Make an exact copy of all the entries below, with the pictures left out.
• • • • • • •
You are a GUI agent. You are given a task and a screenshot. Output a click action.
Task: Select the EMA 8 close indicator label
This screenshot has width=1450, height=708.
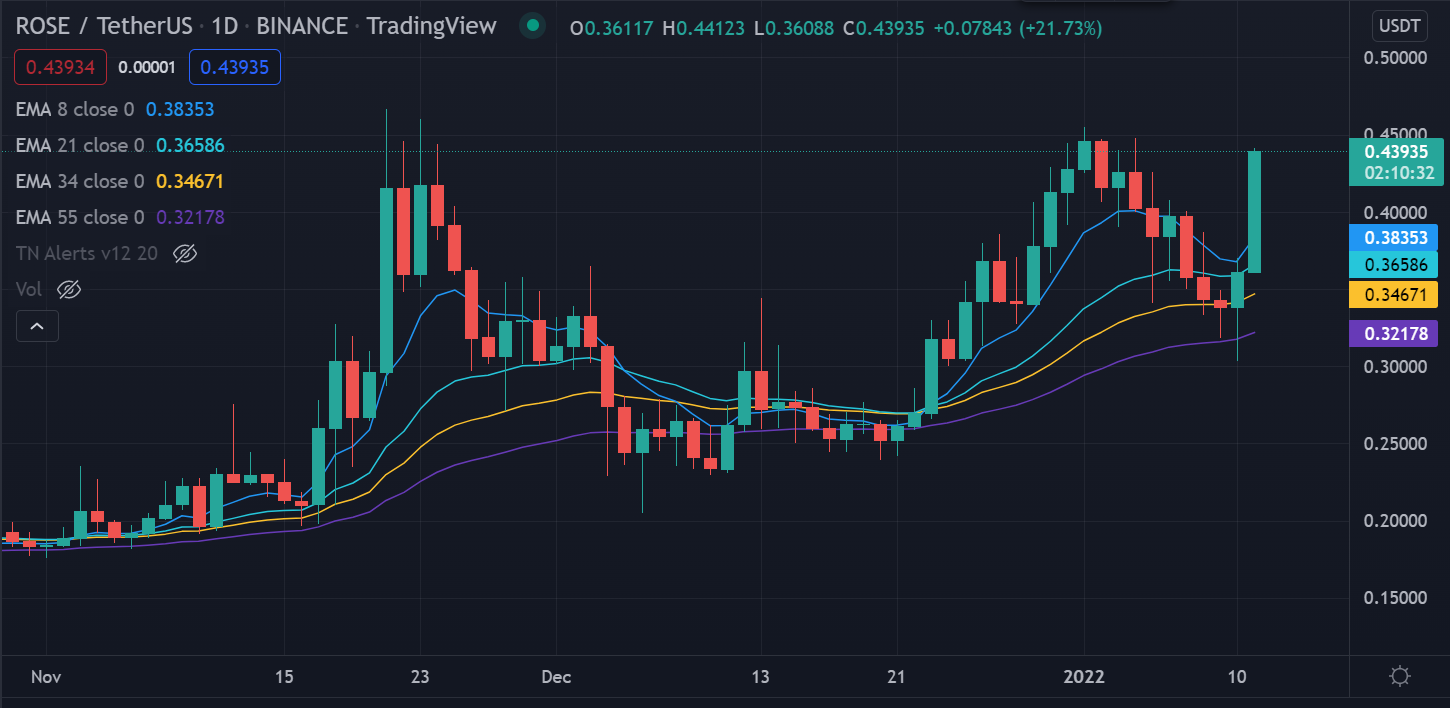(x=75, y=109)
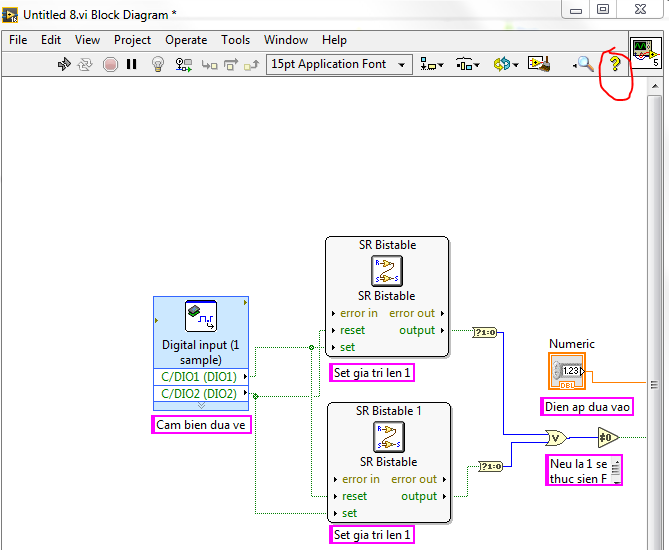Pause the VI execution
This screenshot has width=669, height=550.
[131, 64]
• • • • • • •
→ Problem solution:
You are a GUI agent. You are given a task and a screenshot. Output a click action.
Task: Select the EMA 8 close indicator label
This screenshot has width=1450, height=708.
(x=75, y=109)
Pause the VI execution
This screenshot has width=669, height=550.
[131, 64]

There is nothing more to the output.